▶ Work task: From the first line of the data down to the line bearing "You are a computer-use", output every line exactly and include no pictures.

*** Opening of Task inputs ***

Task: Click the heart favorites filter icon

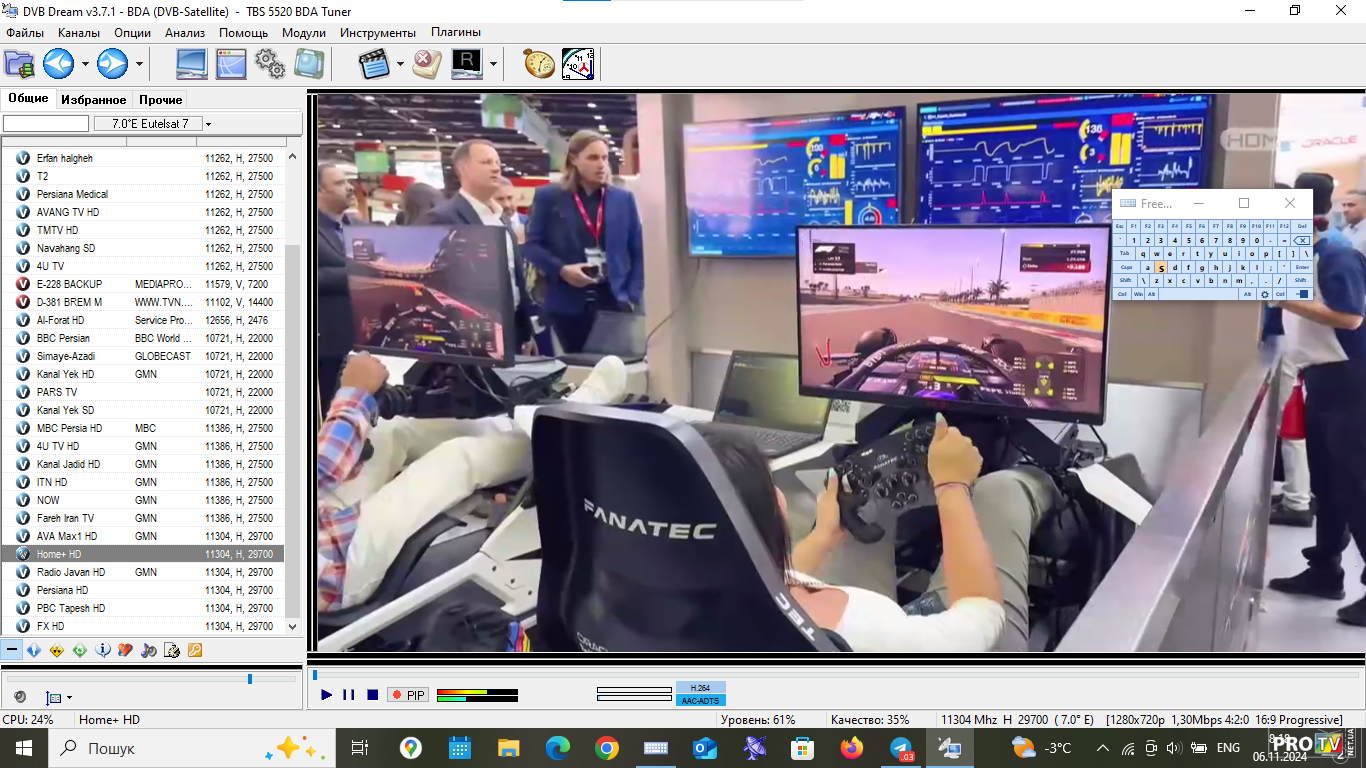Action: point(125,650)
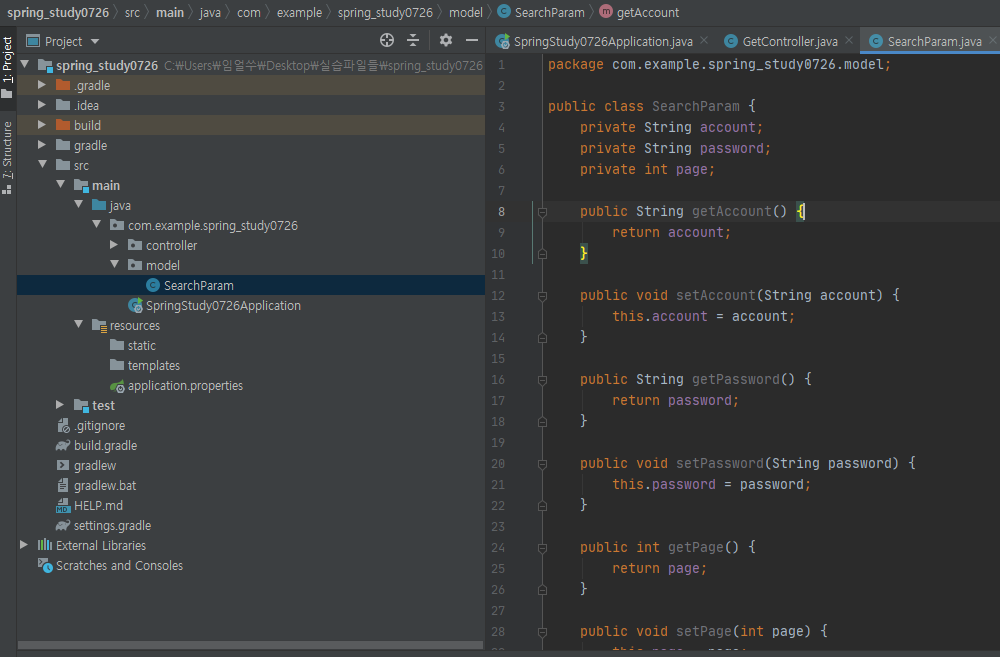The image size is (1000, 657).
Task: Collapse the getPassword method fold marker
Action: click(542, 380)
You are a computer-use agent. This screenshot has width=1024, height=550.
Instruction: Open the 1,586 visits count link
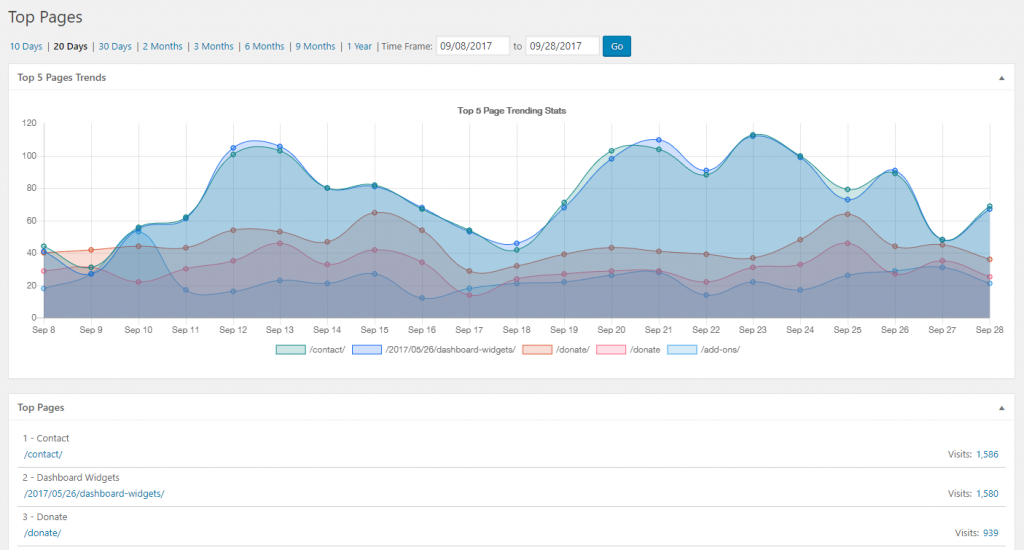coord(987,454)
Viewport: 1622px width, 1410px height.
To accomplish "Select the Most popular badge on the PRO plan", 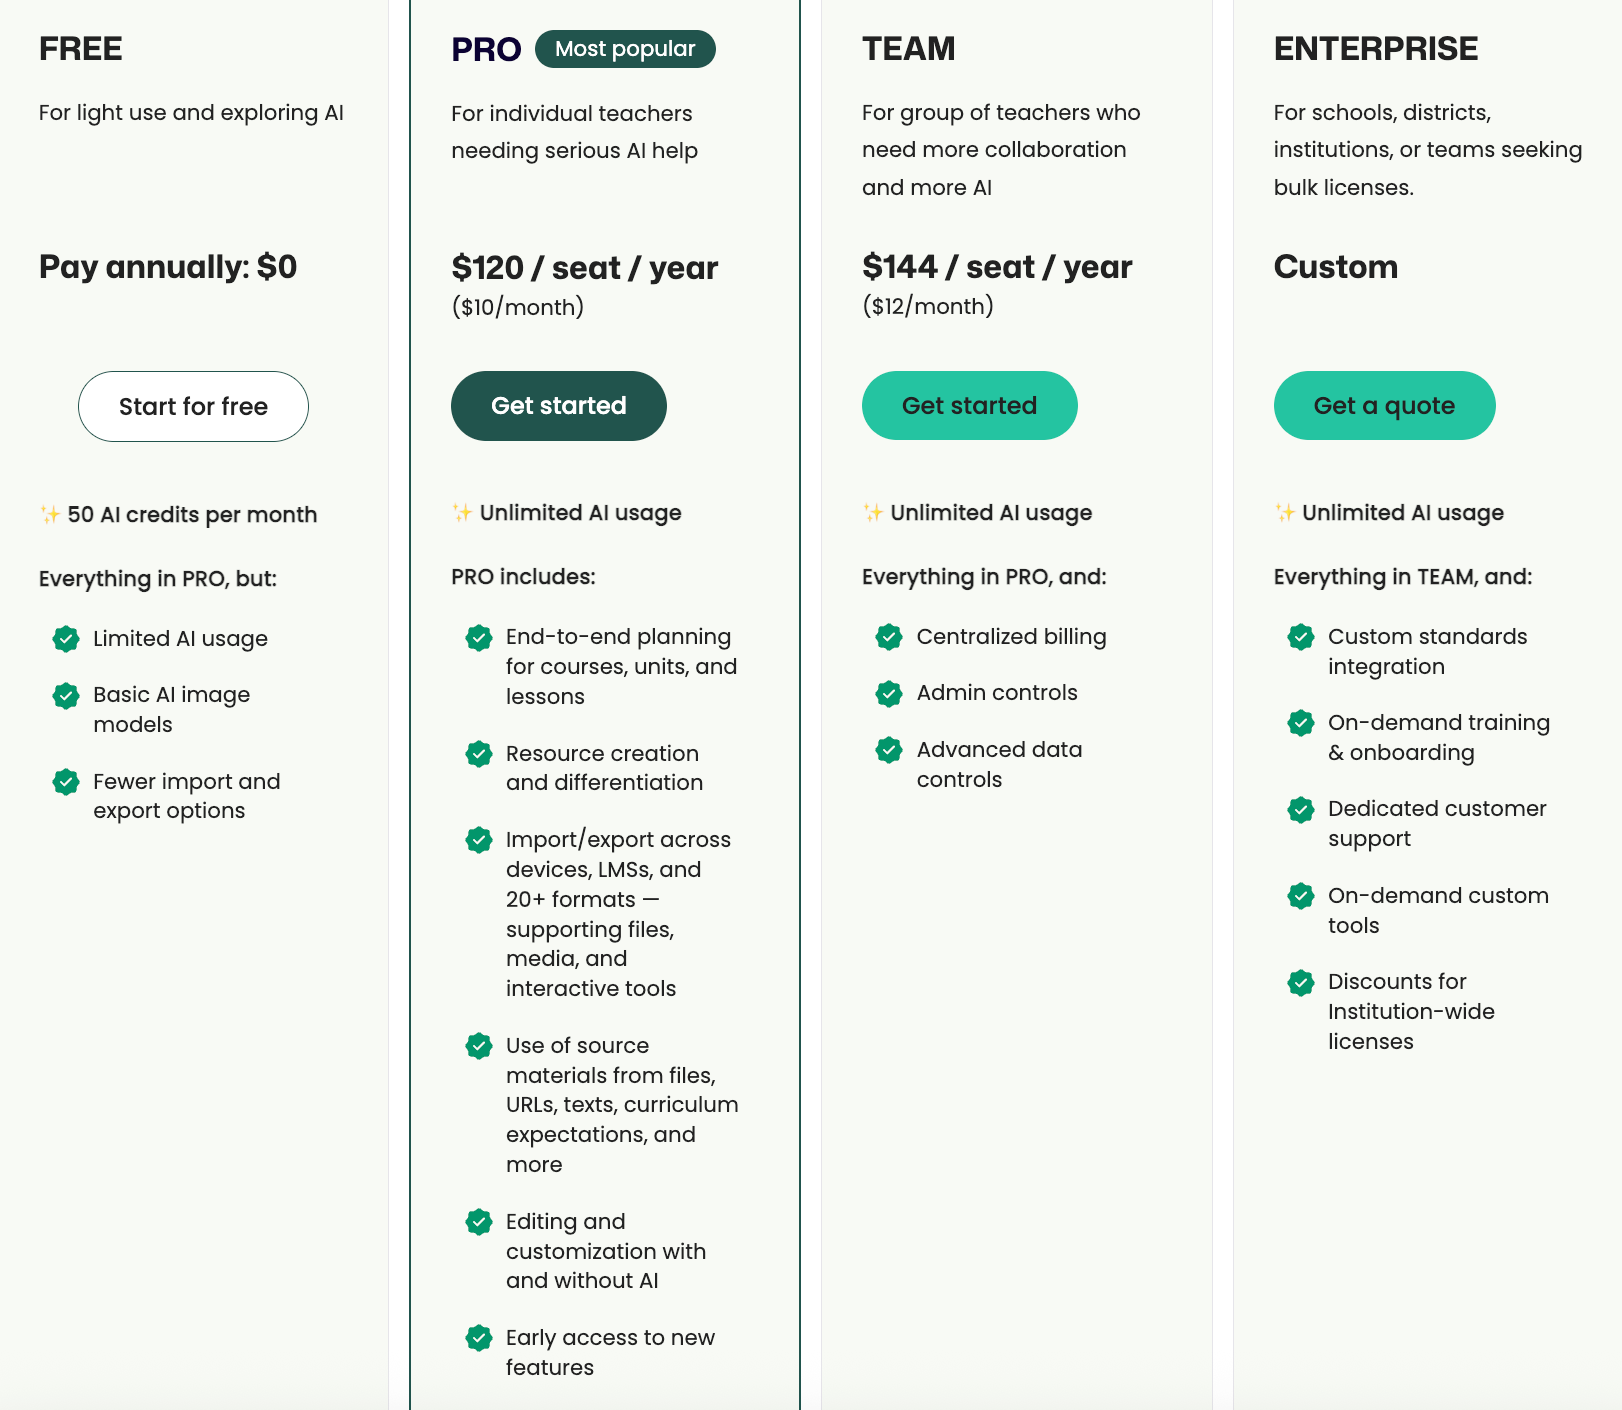I will (x=624, y=48).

*** Close of Task inputs ***

▶ Task solution:
Task: Click the heart favorites filter icon

Action: point(125,650)
The image size is (1000, 657).
Task: Collapse the getPassword method fold marker
Action: click(542, 380)
You are a computer-use agent. This screenshot has width=1024, height=550.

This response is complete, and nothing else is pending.